■ **CHALLENGE**
In the data starting at the line that contains "Where should I click to: Expand" and ending at the line that contains "click(444, 394)", switch "dropdown" to "menu" and give back only those lines, otherwise unchanged.

■ **EXTRACTED INFORMATION**
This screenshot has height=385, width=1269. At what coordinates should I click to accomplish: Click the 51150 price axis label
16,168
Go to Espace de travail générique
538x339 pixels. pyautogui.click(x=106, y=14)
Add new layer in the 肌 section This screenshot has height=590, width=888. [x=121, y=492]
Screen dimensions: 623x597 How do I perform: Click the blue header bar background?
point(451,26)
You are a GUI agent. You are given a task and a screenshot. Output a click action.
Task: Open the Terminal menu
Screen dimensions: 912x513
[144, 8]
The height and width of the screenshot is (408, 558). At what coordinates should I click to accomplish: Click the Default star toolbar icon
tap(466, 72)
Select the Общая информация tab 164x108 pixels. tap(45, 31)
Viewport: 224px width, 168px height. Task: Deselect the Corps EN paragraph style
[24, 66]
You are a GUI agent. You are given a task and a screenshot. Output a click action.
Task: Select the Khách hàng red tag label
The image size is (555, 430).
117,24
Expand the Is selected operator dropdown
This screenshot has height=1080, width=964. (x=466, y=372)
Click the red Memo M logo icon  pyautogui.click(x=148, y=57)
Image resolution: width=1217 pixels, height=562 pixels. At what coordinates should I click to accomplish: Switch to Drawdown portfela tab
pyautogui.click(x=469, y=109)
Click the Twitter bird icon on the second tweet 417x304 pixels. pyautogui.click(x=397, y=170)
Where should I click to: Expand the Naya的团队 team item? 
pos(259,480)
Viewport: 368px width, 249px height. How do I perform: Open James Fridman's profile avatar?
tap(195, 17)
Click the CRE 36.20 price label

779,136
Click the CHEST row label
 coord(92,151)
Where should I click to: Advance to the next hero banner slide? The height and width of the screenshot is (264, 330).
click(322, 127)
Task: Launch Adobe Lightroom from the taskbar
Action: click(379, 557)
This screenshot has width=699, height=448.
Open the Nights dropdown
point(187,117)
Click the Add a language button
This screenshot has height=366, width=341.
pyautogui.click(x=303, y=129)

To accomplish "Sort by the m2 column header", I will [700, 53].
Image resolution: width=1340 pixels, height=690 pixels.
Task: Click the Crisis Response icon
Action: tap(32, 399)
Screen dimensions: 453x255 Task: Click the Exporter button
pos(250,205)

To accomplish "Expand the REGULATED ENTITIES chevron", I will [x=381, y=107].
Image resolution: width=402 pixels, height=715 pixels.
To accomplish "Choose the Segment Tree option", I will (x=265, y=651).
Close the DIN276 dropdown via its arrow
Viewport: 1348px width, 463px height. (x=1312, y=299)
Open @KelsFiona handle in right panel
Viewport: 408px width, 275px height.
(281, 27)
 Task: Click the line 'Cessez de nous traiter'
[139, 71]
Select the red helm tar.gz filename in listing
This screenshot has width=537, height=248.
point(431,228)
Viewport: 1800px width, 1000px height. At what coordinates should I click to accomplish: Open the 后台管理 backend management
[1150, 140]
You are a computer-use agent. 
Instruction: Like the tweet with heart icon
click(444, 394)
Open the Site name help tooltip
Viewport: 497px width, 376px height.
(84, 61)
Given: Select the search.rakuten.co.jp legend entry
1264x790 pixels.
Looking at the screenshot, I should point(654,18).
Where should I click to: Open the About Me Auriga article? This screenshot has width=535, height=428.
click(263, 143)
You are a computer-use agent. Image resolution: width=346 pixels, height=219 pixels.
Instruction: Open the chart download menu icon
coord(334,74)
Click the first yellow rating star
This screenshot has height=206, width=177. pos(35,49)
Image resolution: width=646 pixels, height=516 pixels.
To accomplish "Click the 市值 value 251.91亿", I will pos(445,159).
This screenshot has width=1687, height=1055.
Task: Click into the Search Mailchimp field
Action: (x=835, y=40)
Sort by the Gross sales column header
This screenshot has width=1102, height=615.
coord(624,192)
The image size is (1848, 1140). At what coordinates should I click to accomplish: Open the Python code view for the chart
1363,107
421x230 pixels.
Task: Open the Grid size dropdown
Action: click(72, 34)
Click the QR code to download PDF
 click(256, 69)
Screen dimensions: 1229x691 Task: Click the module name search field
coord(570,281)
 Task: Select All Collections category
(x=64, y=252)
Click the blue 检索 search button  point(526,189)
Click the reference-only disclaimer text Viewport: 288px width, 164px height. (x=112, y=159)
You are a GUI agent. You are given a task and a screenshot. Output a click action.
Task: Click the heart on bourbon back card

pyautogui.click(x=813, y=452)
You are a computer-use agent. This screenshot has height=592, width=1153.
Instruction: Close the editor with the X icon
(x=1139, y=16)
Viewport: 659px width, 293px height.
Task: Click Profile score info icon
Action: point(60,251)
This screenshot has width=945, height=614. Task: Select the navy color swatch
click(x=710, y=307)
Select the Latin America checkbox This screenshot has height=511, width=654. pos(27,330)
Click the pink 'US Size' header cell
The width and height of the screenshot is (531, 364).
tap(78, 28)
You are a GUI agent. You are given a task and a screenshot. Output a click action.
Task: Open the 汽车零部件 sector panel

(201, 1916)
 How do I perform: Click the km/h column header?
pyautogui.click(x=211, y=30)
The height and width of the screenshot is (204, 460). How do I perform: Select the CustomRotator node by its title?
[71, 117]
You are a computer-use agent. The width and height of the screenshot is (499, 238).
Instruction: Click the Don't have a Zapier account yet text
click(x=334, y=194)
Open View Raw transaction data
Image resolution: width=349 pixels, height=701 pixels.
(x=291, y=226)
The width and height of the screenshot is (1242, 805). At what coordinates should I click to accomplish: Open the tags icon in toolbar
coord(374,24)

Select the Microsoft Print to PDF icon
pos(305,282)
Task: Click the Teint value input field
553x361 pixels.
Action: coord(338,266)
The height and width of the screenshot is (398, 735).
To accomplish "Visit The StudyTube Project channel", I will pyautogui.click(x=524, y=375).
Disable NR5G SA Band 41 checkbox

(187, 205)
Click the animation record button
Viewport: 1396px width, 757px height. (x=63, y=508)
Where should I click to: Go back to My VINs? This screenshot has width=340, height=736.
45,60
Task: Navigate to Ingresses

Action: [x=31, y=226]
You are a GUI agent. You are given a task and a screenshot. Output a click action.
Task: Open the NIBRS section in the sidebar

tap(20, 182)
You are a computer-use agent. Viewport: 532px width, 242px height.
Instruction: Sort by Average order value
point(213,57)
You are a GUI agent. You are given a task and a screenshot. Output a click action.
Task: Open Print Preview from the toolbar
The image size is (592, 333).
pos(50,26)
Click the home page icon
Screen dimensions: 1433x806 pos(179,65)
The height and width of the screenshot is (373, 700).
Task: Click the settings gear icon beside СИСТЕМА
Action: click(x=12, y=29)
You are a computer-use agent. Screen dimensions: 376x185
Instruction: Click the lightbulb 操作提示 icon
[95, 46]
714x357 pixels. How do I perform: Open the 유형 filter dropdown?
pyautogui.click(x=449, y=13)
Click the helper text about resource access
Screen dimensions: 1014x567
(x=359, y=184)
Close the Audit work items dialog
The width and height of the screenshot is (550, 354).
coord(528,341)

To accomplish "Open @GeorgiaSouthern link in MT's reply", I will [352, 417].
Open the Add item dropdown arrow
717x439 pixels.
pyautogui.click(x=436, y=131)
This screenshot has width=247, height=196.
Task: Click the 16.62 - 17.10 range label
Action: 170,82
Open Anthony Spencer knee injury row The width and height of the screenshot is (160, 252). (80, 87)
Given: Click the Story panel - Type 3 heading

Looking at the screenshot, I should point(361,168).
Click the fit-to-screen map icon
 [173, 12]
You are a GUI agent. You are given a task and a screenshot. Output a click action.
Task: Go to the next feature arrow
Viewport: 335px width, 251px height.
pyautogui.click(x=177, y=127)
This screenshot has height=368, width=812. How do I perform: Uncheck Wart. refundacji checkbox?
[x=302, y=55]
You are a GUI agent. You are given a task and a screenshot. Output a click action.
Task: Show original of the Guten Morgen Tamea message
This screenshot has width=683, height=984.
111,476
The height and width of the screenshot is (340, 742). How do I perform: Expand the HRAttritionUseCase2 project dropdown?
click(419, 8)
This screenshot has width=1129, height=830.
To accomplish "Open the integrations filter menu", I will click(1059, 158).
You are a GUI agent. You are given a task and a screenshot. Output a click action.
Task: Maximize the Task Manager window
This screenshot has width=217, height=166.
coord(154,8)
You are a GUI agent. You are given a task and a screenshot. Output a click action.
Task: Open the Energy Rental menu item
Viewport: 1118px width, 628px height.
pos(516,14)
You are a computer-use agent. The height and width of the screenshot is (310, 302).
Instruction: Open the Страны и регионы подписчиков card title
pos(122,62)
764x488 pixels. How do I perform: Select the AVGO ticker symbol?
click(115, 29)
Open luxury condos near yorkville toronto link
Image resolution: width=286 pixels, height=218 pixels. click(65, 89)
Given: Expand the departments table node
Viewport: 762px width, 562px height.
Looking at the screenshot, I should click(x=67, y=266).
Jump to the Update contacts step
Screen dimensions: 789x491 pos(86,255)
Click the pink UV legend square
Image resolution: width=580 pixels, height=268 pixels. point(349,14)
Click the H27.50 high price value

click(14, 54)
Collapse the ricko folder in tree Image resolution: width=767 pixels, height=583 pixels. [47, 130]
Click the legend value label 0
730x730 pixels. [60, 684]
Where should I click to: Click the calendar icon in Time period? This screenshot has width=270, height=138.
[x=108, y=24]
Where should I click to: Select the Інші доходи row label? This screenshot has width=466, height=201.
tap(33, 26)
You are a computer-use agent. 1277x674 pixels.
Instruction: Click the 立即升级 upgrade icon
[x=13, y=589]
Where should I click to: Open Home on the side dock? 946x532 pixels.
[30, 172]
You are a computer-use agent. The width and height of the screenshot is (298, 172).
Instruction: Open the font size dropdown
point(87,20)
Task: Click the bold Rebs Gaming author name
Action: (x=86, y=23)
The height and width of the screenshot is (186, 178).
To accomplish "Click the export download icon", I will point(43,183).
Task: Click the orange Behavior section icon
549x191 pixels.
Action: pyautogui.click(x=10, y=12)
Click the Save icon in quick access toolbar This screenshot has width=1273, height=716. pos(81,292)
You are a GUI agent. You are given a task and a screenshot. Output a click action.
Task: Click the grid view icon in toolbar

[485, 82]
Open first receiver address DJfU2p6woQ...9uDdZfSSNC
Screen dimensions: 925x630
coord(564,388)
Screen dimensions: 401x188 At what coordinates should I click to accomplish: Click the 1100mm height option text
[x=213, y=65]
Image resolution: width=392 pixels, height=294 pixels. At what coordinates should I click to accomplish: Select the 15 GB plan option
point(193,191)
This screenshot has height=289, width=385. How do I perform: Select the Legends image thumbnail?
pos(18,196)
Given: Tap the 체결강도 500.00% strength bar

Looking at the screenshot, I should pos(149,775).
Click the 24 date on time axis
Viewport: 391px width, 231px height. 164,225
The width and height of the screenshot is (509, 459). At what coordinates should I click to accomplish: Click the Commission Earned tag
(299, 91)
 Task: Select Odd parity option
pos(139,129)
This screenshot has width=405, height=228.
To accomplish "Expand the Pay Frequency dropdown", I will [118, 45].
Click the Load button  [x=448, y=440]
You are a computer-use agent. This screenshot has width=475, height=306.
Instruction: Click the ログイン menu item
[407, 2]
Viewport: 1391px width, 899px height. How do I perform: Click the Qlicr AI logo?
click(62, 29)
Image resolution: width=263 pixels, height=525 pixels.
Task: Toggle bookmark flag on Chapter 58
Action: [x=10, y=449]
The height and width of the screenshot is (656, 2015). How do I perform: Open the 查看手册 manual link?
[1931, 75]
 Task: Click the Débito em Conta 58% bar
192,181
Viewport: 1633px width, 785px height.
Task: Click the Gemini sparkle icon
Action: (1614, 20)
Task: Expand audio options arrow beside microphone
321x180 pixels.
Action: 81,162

■ **EXERCISE OUTPUT**
Where should I click to: Expand the Naya的团队 team item? 
pos(259,480)
Viewport: 368px width, 249px height. How do I perform: Open James Fridman's profile avatar?
tap(195, 17)
Click the CRE 36.20 price label

779,136
Click the CHEST row label
 coord(92,151)
Where should I click to: Advance to the next hero banner slide? The height and width of the screenshot is (264, 330).
click(322, 127)
Task: Launch Adobe Lightroom from the taskbar
Action: click(379, 557)
This screenshot has width=699, height=448.
Open the Nights menu
point(187,117)
Click the Add a language button
This screenshot has height=366, width=341.
pyautogui.click(x=303, y=129)

To accomplish "Sort by the m2 column header", I will [700, 53].
Image resolution: width=1340 pixels, height=690 pixels.
Task: Click the Crisis Response icon
Action: tap(32, 399)
Screen dimensions: 453x255 Task: Click the Exporter button
pos(250,205)

To accomplish "Expand the REGULATED ENTITIES chevron", I will [x=381, y=107].
Image resolution: width=402 pixels, height=715 pixels.
To accomplish "Choose the Segment Tree option", I will (x=265, y=651).
Close the DIN276 menu via its arrow
Viewport: 1348px width, 463px height. (x=1312, y=299)
Open @KelsFiona handle in right panel
Viewport: 408px width, 275px height.
(281, 27)
 Task: Click the line 'Cessez de nous traiter'
[139, 71]
Select the red helm tar.gz filename in listing
This screenshot has width=537, height=248.
point(431,228)
Viewport: 1800px width, 1000px height. At what coordinates should I click to accomplish: Open the 后台管理 backend management
[1150, 140]
You are a computer-use agent. 
Instruction: Like the tweet with heart icon
click(444, 394)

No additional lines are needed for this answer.